Like dumbdbm, semidbm is cross platform. It has been tested on:

  • Linux (Ubuntu 11.10, debian)
  • Mac OS X (Lion/Mountain Lion)
  • Windows 7/8.

There are also a few caveats to consider when using semidbm:

  • The entire index must fit in memory, this means all keys must fit in memory.
  • Not thread safe; can only be accessed by a single process.
  • While the performance is reasonable, it still will not beat one of the standard dbms (GNU dbm, Berkeley DB, etc).

Using Semidbm

To create a new db, specify the name of the directory:

import semidbm
db = semidbm.open('mydb', 'c')

This will create a mydb directory. This directory is where semidbm will place all the files it needs to keep track of the keys and values stored in the db. If the directory does not exist, it will be created.

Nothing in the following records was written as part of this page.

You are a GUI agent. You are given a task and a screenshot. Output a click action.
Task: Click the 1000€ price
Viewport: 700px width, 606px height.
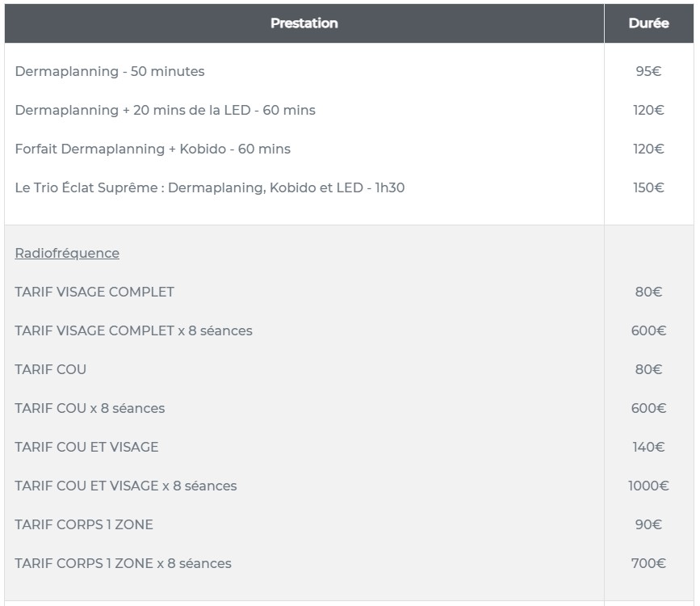click(648, 486)
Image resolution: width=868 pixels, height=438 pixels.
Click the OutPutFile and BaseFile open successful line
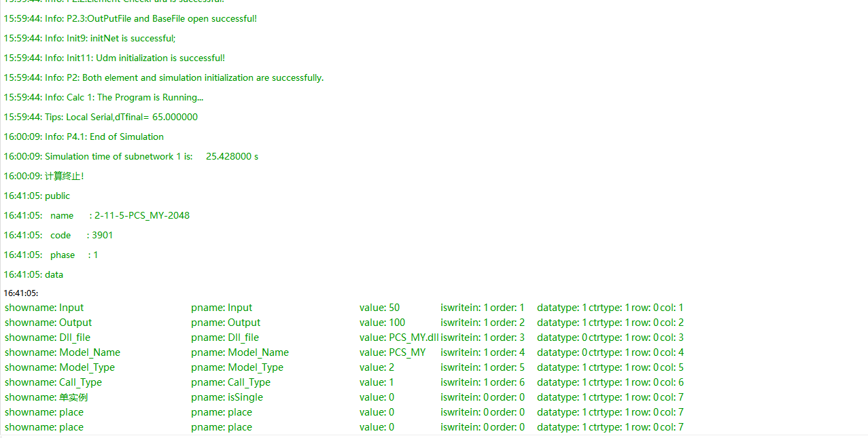pyautogui.click(x=130, y=18)
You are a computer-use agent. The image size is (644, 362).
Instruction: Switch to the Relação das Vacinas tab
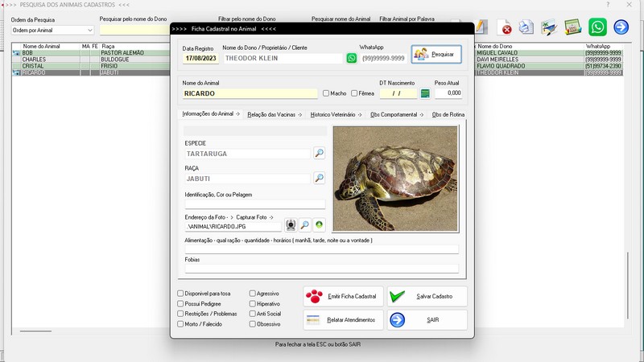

Once the db has been created, you can get and set values:

db['key1'] = 'value1'
print db['key1']

Keys and values can be either str or bytes.

str types will be encoded to utf-8 before writing to disk. You can avoid this encoding step by providing a byte string directly:

db[b'key1'] = b'value1'

Otherwise, semidbm will do the equivalent of:

db['key1'.encode('utf-8')] = 'value1'.encode('utf-8')

It is recommended that you handle the encoding of your strings in your application, and only use bytes when working with semidbm. The reason for this is that when a value is retrieved, it is returned as a bytestring (semidbm can’t know the encoding of the bytes it retrieved). For example (this is with python 3.3):

>>> db['foo'] = 'value'
>>> db['foo']
b'value'
>>> db['kēy'] = 'valueē'
>>> db['kēy']
b'value\xc4\x93'

To avoid this confusion, encode your strings before storing with with semidbm.

The reason this automatic conversion is supported is that this is what is done with the DBMs in the python standard library (including dumbdbm which this module was intended to be a drop in replacement for). In order to be able to be a drop in replacement, this automatic encoding process needs to be supported (but not recommended).